The tasks:
A – List every credit card company named in the market commentary, with the ticker symbol given for each.
B – Print the passage of the market commentary between "There were a" and "earlier one did.", inclusive.
C – According to the market commentary, which firm held an early morning tech conference call to defend tech stocks?

Excerpt:

┌────────

There are some things money can't buy. . . Semiconductor stocks were not the leaders on the downside this morning, even though the Sox was down 3 percent in the first couple of hours. The lead sled dogs today were none other than the financials, paced by a pasting in credit card stocks -- Household International (HI), MBNA Corp (KRB), Capital One (COF) and Providian (PVN) all got smacked hard for no proximate cause that I could see, other than rumors about a couple of brokerage houses having problems in the junk-bond market (1987 redux?).
There were a couple of dead-fish downgrades that didn't strike me as very insightful, so it's quite likely something is wrong in the credit card, junk bond or asset-backed area, which should come as no surprise to anyone. Given all the hot money that piled into these, once they broke, they got sold pretty hard. My suspicion is that there's something fundamental going on there -- we just don't know what it is yet.
In addition to the fact that they were trying to buy ahead of the hoped-for rally from the unemployment report, there was also an early morning tech conference call by Goldman, Sachs to try to defend those stocks yet again. For those keeping score at home, this is the second Goldman tech defense call this week. But it didn't work much better than the earlier one did.

└────────

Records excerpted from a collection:
┌────────

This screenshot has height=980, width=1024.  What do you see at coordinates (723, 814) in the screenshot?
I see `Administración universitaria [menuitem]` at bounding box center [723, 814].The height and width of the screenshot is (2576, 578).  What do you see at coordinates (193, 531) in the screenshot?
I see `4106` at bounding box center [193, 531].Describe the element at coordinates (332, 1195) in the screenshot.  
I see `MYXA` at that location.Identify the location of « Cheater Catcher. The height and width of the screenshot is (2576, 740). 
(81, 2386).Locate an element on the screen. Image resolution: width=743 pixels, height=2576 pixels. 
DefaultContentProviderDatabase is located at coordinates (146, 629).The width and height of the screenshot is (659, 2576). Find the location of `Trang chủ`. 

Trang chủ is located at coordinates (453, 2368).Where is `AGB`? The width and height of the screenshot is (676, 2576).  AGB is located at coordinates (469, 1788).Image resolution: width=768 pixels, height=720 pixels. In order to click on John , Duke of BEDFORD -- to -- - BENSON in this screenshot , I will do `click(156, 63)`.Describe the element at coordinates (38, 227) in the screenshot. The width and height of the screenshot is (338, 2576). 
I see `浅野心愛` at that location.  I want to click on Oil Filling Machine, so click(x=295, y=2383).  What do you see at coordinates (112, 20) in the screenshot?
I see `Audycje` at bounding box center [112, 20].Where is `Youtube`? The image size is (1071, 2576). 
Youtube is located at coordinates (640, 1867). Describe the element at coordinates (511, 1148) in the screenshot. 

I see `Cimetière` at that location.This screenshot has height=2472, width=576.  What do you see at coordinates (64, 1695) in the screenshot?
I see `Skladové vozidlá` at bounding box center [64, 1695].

└────────

List of solutions:
A – Household International (HI), MBNA Corp (KRB), Capital One (COF), Providian (PVN)

B –
There were a couple of dead-fish downgrades that didn't strike me as very insightful, so it's quite likely something is wrong in the credit card, junk bond or asset-backed area, which should come as no surprise to anyone. Given all the hot money that piled into these, once they broke, they got sold pretty hard. My suspicion is that there's something fundamental going on there -- we just don't know what it is yet.
In addition to the fact that they were trying to buy ahead of the hoped-for rally from the unemployment report, there was also an early morning tech conference call by Goldman, Sachs to try to defend those stocks yet again. For those keeping score at home, this is the second Goldman tech defense call this week. But it didn't work much better than the earlier one did.

C – Goldman, Sachs